Signed/unsigned equality. Bug?

xlucas · Post by **xlucas** » Nov 21, 2017 5:57

I have just found something that maybe is not currently considered a bug, but it cost me many hours trying to locate an error I had committed, which wouldn't have happened otherwise, so just in case, here it goes...

It looks like, if you have a negative Long and its binary ULong twin and you compare them, this is seen as "equal" when compiling in 32bit, but as non-equal if compiling in 64bit. Let me say it with code:

Code: Select all

Dim a As Short, b As UShort

a = -1234   'Change this to any negative number
b = a
Print b
Print Hex(a); " = "; Hex(b)
If a = b Then Print "equal" Else Print "non-equal"
GetKey

When I compile and run this in Xubuntu 32 bit, it returns "equal". In Xubuntu 64 bit, it returns non-equal. Please verify and if anybody can comment what happens on other platforms, I'm curious to know.

The problem with this is that you may be working on a project on one system and not realise that you'll get a different result in another. When you see the difference, it's very difficult to find the bug. In my case, the program would just hang because a certain variable would never reach a certain value. Lucky that I just switched to 64bit or I would never have seen this. Is this a known thing?

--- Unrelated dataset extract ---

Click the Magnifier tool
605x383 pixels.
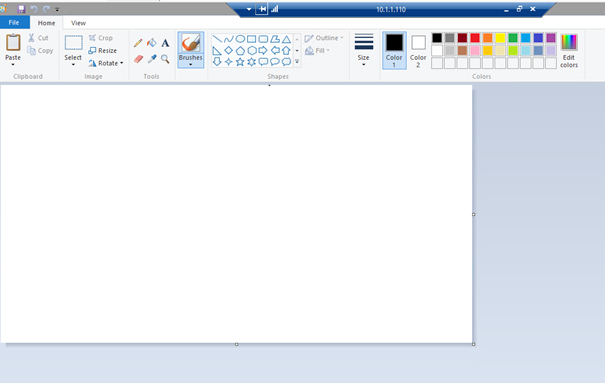pos(165,59)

Munair · Post by **Munair** » Nov 21, 2017 6:16

xlucas wrote:a negative Long and its binary ULong twin and you compare them

From a decimal perspective -1234 <> 4294966062, which is what the compiler wants to tell us. Changing it to HEX changes the interpretation.

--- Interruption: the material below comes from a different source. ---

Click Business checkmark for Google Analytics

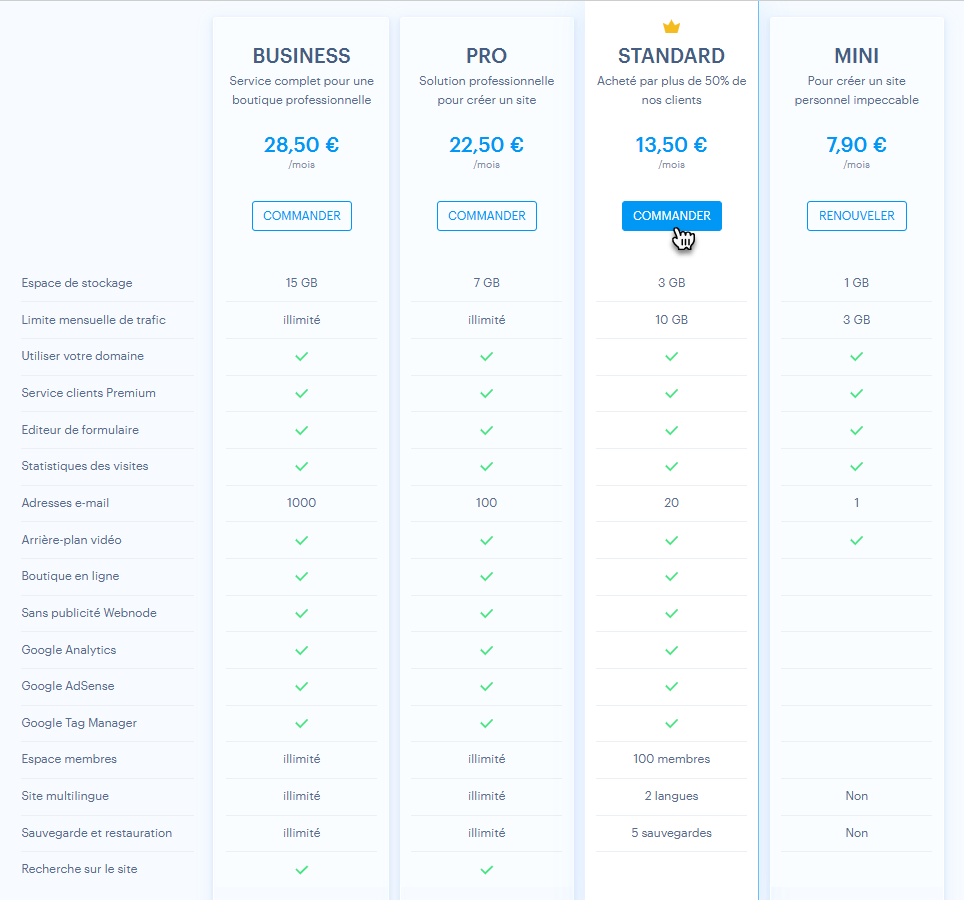[301, 650]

I would never compare signed and unsigned. Even though in this case, technically it is the same value, the interpretation is different because one has the negative bit set. So in HEX you see the same value, but not in decimal. The code is flawed and should never be used, unless you want to specifically convert signed to unsigned, i.e casting to positive only, which makes further comparison between the two pointless from a decimal point of view.

xlucas · Post by **xlucas** » Nov 21, 2017 6:29

I don't think it is a bug that the numbers give non-equal. I think it could be a bug that it gives a different result if compiled in 32bit.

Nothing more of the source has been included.